To understand the Auditor General and the Committee’s concerns, some accounting and historical background is in order. Since 1986, all employment insurance premiums  and payments are collected and paid out of the federal government’s Consolidated Revenue Fund (CRF) . From an accounting perspective, putting employment insurance premiums into the CRF means that the employment insurance surplus does not represent a $46 billion pool of money sitting in a bank account somewhere. The surplus is, instead, purely notional. The employment insurance “account” is designed to track EI expenditures and revenues and, since 1996, to help set employment insurance premiums according to Section 66 of the Employment Insurance Act. Until 2002, the Canada Employment Insurance Commission (CEIC) — a federal body that administers and operates the Employment Insurance Act — was legally responsible for setting employment insurance premiums so that premium levels would be sufficient to cover program costs and remain relatively stable through a business cycle.
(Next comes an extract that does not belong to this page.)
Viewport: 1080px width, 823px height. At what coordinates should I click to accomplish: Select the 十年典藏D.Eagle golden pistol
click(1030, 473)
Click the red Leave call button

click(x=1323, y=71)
In recent years, the surplus in the notional Employment Insurance Account has grown in lockstep with the Canadian economy as it recovered from the economic recession and stagnation of the first half of the 1990s. By 2000, the notional surplus had exceeded the $10 $15 billion target set by the Chief Actuary of HRSDC, drawing the attention of the Auditor General of Canada. In 2002, the federal government suspended the rate-setting requirements in Section 66 of the Act in response to the Auditor General’s concerns plus pressure from the business and labour groups. Since then, premium rates have been set by the Governor in Council, i.e., cabinet decree, on what amounts to a pay as-you-go basis. A pay-as-you-go system means that each fall, the federal government forecasts employment and economic trends for the coming year and sets the employment insurance premium rates to ensure that premium revenue equals premium payouts. For the last three years, this process has translated into falling employment insurance premium rates, from an employee rate of 2.25% for every insurable dollar in 2001 to 1.98% in 2004 . It has also resulted in smaller annual Employment Insurance Account surpluses .
In the meantime, the government has held public consultations about a new rate setting mechanism. While summaries of these consultations are available on the Department of Finance website , no official report has been forthcoming. In Budget 2004, the government said it planned to introduce legislation in 2005 with a new rate setting mechanism that would take into account feedback from its consultations and that would be consistent with five principles, namely, that premium rates should:
- be set transparently;
- be set on the basis of independent expert advice;
- correspond to expected program costs;
- be relatively stable over time; and
- mitigate the impact on the business cycle.
In the event that legislation for a new rate-setting process is not in place by next winter, the government has arranged to extend its rate-setting authority to 2005. The Committee also notes that the House of Commons Subcommittee on Employment Insurance is working on a study to consider recommendations that ensure that “all future uses of the employment insurance program would only be for the benefit of workers and not for any other purpose.” 
The Committee is concerned that given that employment insurance premiums are collected in the Consolidated Revenue Fund, it is easy to lose sight of the fact that these monies should only be used for employment insurance purposes. The Committee therefore recommends:
RECOMMENDATION No. 1
That the Employment Insurance fund be used for the intent it was set up for and not for any other purpose.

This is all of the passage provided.